As it turns out, both AHA and BHA have properties that make them beneficial for acne-prone skin. Neither is better than the other regarding helping acne, although AHA may be better at treating inflammatory acne at the skin’s surface. At the same time, BHA is better at preventing pores from becoming clogged and forming blackheads and non-inflammatory acne.
Show Me Proof
- Sharad, Jaishree. “Glycolic acid peel therapy–a current review.” Clinical, cosmetic and investigational dermatology (2013): 281-288.

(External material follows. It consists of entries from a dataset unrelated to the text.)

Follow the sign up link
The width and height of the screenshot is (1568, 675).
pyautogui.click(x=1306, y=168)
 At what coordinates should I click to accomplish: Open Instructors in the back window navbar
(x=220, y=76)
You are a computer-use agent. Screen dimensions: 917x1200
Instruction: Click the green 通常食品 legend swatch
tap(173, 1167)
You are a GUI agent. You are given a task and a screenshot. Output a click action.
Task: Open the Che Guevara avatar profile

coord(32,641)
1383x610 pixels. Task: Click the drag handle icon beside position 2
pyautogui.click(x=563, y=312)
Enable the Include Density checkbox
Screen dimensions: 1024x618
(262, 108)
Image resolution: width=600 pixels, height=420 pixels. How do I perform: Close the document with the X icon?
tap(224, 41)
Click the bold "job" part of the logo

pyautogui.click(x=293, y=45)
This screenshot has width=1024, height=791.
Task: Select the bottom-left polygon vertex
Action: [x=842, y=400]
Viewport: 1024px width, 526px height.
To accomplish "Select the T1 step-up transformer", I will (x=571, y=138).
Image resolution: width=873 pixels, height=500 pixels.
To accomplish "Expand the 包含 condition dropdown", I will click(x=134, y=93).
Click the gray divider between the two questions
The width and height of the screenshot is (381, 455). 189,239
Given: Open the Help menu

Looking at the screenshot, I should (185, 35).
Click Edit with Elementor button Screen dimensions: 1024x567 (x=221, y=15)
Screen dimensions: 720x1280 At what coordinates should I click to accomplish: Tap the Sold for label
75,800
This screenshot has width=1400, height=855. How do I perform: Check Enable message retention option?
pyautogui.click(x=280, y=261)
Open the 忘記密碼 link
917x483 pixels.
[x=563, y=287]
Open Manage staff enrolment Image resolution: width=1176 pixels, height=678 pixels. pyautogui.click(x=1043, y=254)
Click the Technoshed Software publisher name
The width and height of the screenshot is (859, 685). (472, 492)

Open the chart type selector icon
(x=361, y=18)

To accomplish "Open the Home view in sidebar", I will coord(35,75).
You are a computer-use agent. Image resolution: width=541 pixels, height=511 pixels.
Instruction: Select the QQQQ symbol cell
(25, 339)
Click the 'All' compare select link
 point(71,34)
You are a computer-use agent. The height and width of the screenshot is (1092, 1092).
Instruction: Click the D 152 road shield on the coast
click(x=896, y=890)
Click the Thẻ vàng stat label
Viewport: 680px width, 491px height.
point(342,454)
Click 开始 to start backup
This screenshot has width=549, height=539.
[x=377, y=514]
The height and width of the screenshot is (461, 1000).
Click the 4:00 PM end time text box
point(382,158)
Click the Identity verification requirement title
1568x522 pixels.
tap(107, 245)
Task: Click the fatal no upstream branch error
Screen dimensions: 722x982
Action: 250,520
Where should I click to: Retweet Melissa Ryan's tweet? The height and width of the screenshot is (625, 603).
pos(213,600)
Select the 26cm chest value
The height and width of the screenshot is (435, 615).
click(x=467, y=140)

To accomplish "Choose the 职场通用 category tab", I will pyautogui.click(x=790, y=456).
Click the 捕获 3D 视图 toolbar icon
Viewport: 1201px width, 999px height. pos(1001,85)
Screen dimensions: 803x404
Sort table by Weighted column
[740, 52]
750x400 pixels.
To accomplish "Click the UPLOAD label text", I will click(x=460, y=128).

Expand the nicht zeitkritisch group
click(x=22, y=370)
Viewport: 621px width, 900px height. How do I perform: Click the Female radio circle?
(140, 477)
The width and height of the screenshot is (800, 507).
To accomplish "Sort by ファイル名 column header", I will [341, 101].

- Dębowska, Renata M., Aleksandra Kaszuba, Iwona Michalak, Agata Dzwigałowska, Czanita Cieścińska, Elżbieta Jakimiuk, Joanna Zielińska, and Andrzej Kaszuba. “Evaluation of the efficacy and tolerability of mandelic acid-containing cosmetic formulations for acne skin care.” Dermatology Review/Przegląd Dermatologiczny 102, no. 4 (2015): 316-321.
- Zander, Ernst, and S. Weisman. “Treatment of acne vulgaris with salicylic acid pads.” Clinical therapeutics 14, no. 2 (1992): 247-253.
- Zheng, Yue, Songchao Yin, Yue Xia, Jian Chen, Congxiu Ye, Quanrong Zeng, and Wei Lai. “Efficacy and safety of 2% supramolecular salicylic acid compared with 5% benzoyl peroxide/0.1% adapalene in the acne treatment: A randomized, split-face, open-label, single-center study.” Cutaneous and ocular toxicology 38, no. 1 (2019): 48-54.
- Lu, Jin, Tianxin Cong, Xiang Wen, Xiaoxue Li, Dan Du, Gu He, and Xian Jiang. “Salicylic acid treats acne vulgaris by suppressing AMPK/SREBP 1 pathway in sebocytes.” Experimental dermatology 28, no. 7 (2019): 786-794.
- Kligman, Douglas, and Albert M. Kligman. “Salicylic acid peels for the treatment of photoaging.” Dermatologic surgery 24, no. 3 (1998): 325-328.
- Ahn, Hyo Hyun, and IL‐HWAN KIM. “Whitening effect of salicylic acid peels in Asian patients.” Dermatologic surgery 32, no. 3 (2006): 372-375.
- Amer Ejaz, Naeem Raza, Nadia Iftikhar, and Fawad Muzzafar. “Comparison of 30% salicylic acid with Jessner’s solution for superficial chemical peeling in epidermal melasma.” Journal of the College of Physicians and Surgeons Pakistan 18, no. 4 (2008): 205-208.
- Grimes, Pearl E. “The safety and efficacy of salicylic acid chemical peels in darker racial‐ethnic groups.” Dermatologic surgery 25, no. 1 (1999): 18-22.